In an attempt to put pressure on the city to get serious about negotiations, the ATU has implemented some innovative job actions. On May 14, Winnipeg Transit bus drivers did not collect fares from passengers. This placed pressure on the city to move toward ATU local 1505’s demands while building solidarity with passengers. This fare strike was the first of its kind to be held in any North American city.

Effective June 3, ATU local 1505 announced its drivers would cease all voluntary overtime.

The precise language and provisions of the contract in question are not available. Both ATU local 1505 and the city have mostly conducted negotiations in private.

Nevertheless, there is a detail of the city’s proposal for ATU local 1505 released which demonstrates the Faustian bargain laid before Winnipeg Transit workers.

ATU local 1505 president Aleem Chaudhary said the city wanted the new contract to include the ability to hire 200 part time bus operators paid “at wages $10 less than the average for regular operators with no pension or benefits.”

While passing the contract would have meant Winnipeg Transit workers could keep what they have bargained for over their bargaining history, it would have meant dooming many new hires to a life of precarity.

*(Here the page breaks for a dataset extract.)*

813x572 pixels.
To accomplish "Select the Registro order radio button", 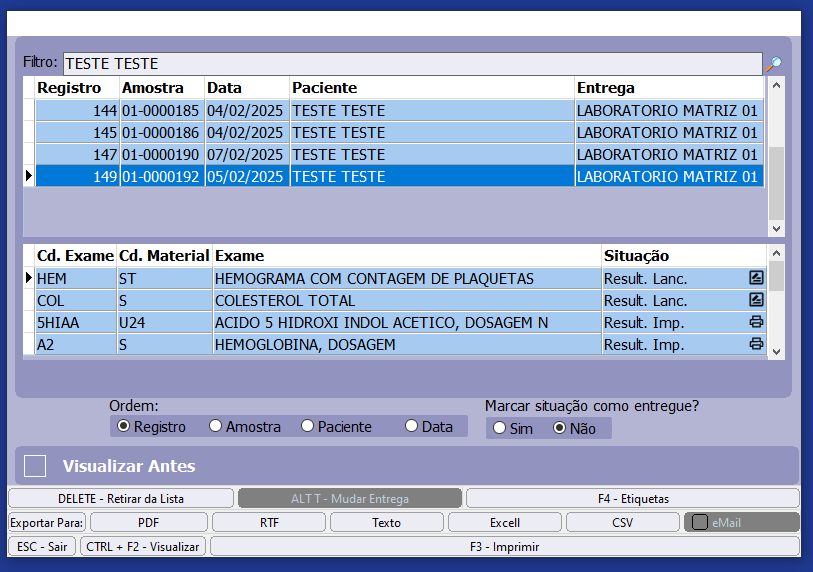I will tap(124, 426).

On the surface, this offer seems ridiculous. Why would union members destroy the jobs and benefits that were the product of decades long struggle for so many new hires? This type of deal with the devil, however, has been effective at degrading many union jobs in Canada.

For example, in 2012 the Canadian Auto Workers union agreed to establish a two-tiered wage scheme for new hires at Ford Motor Company and General Motors Company (GM). Existing workers would maintain their wages under the newly passed model, while new hires would start at a lower wage and take nearly twice as long to reach the highest wage on the pay scale.

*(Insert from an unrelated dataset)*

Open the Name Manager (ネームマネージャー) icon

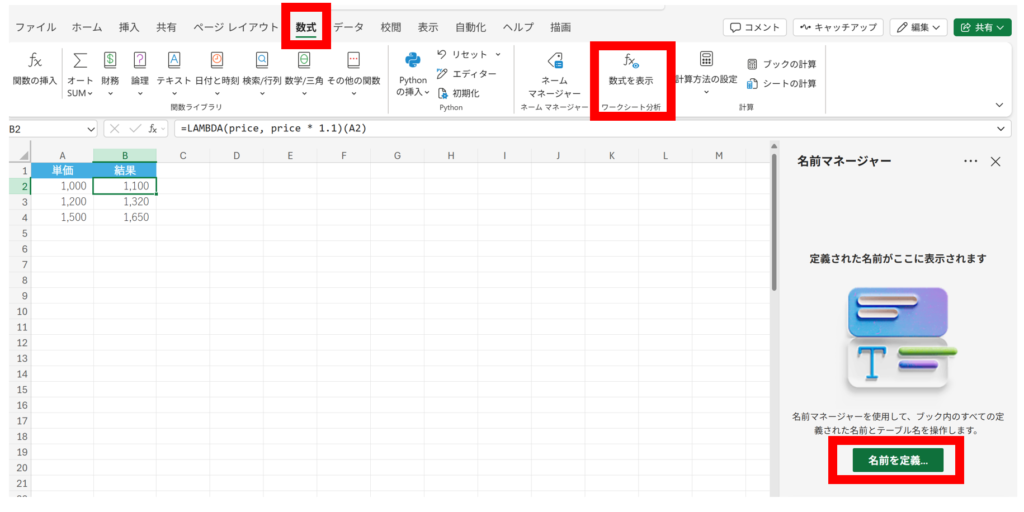(554, 62)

The central pressure on auto workers at the time, which continues into the present, was the spectre of outsourcing. Ford and GM have integrated production and sale of their vehicles throughout North America. The possibility of moving a production facility to a low-wage portion of the U.S. or Mexico is a real threat under the current trade regime in North America.

These two-tier wage schemes are truly a Faustian bargain, trade realities notwithstanding. Beyond diminishing the quality of a job, these two-tier systems develop a natural antagonism between new hires and old hires. Those on the second tier have lower wages and often fewer benefits. This inevitably produces a disgruntled view of the union’s effectiveness for and allegiance to new hires.   Overall, the two-tier system can maintain support for union leadership in the immediacy, but it can mark the death knell for sustained support and the social base for a union in the long run.

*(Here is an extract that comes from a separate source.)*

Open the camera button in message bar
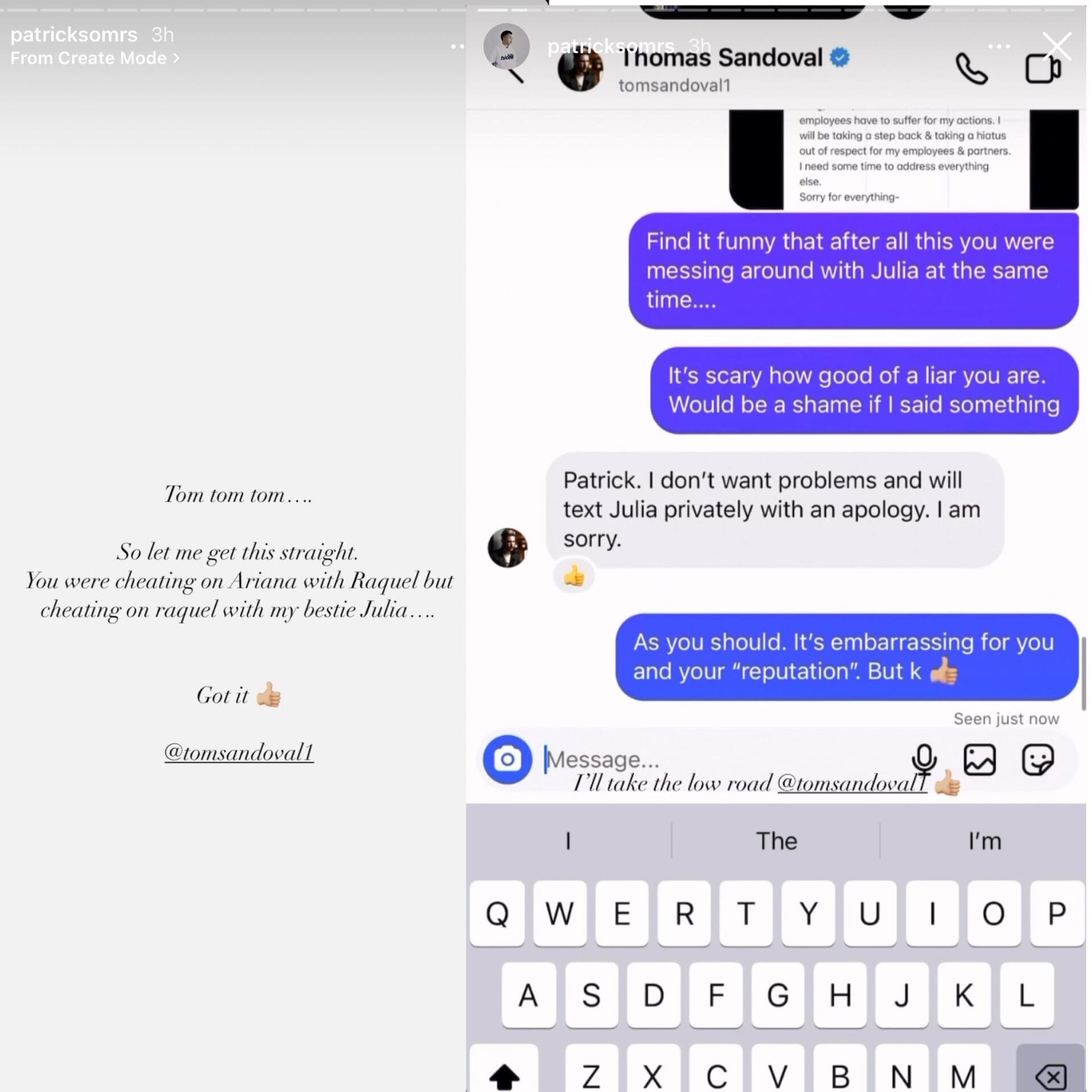The height and width of the screenshot is (1092, 1092). (x=507, y=759)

ATU local 1505 will never accept the city’s Faustian bargain. Winnipeg Transit drivers serve 130,000 passengers every day.

Unlike the two-tiered deals afforded to auto unions, the city cannot simply transplant these Winnipeggers to a lower-wage pool of labour.

However, the very act of proposing such a poisonous pill for transit workers to swallow demonstrates the adversarial relationship the city is taking, under mayor Brian Bowman’s leadership, toward organized labour.

Arguably, Bowman is angling for transit workers to go on strike to imperil the patrons of Winnipeg Transit. The proposed contract is an outright provocation which may force many who rely on transit workers into a desperate situation if transit workers strike. Perhaps the ultimate goal of the city is to have ATU local 1505 swallow their poisonous pill with the public supporting the act.

But given the solidarity ATU local 1505 has built with its patrons and the actions of organized labour recently, it is likely that Bowman’s plan will backfire.

Patrons will see that it is the city who holds the key to stable public transit labour and it is threatening its stability with bad contract proposals.

Winnipeg Transit’s management should end its games and let transit workers continue providing an essential service for the city.

Enough is enough.

The city must end its Faustian schemes and sign ATU local 1505’s proposed contract.